3. It Would be Quicker and Cheaper to Build
The Lumina Foundation is looking to partner with schools to build this for different back end systems like PeopleSoft. That means contributions from both sides, so UMass Lowell’s resources could be spent much more efficiently implementing this a lot faster than doing the whole job from scratch and on their own.
4. It Would Transform the Admin-Student Relationship
“We are re-examining our relationships to students and our role as administrator. We’re actually going to mentor students in real-life use cases. We think this constitutes an additional learning experience for the students,” says Tim Flood, Director of Student Affairs Information Systems at Stanford University. Many of UMass Lowell’s computer science students are bored with the canned projects they’re doing in class. Is there a serious reason not to work with them to develop truly beneficial systems for the place they spend four years at? Is it really that bad to blur the lines between who is creating the system and who is using it?

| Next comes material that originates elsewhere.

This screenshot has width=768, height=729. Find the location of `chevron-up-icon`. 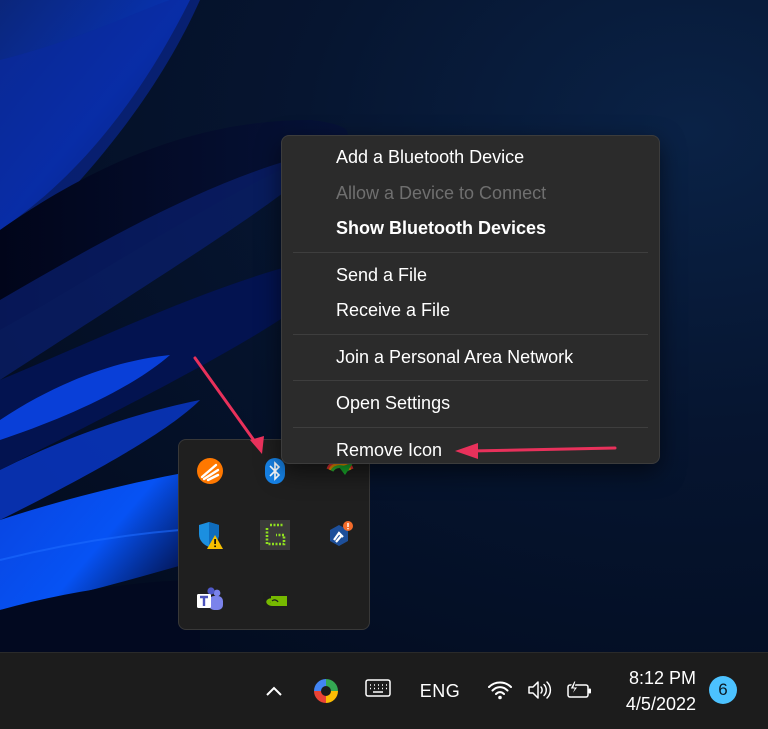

5. The Marketing Potential
UMass Lowell’s mottos include “A Campus on the Move”, “A Vision for Progress”, and “Work Ready, Life Ready, World Ready”. Would it not legitimize these taglines to actually demonstrate that out students are becoming work/life/world ready by using their skills to move a campus forward? Is that not a vision for progress? Is that not marketable?
This all comes after the web department shut down the development of my Roadster app for iOS over concerns that ”students would confuse it with an official UMass Lowell project” and that it needed to branded in a way that adequately distanced itself from the school. Never mind that it fixed the problem of students not knowing how to get from place to place and had racked hundreds of downloads in the first two days. But don’t worry; they’re eventually working on a similar app “written in .NET and cross-compiled to iOS and Android” that includes similar functionality. I’ll be pretty surprised if I see that before I’m gone.
And if that isn’t bad enough, the conversation we had about using Aprenda for the new “Solution Center” was about ten times shorter than the conversation we had about how my website for the Honors Ambassador Program was not allowed to included the UMass Lowell logo on it (which was a 15 pixel square!), even though we’re an official ambassador organization of the university. Priorities.
Anyway, the saddest part of this all is that of the multiple schools considering implementing Aprenda, my own school won’t even talk to me about it. It seems to me that they’d rather keep complete control over the process than provide the best solutions to their students. If UMass Lowell can’t take seriously the work of their students, why would they expect employers to? It’s really surprising coming from a school that is doing so much else right.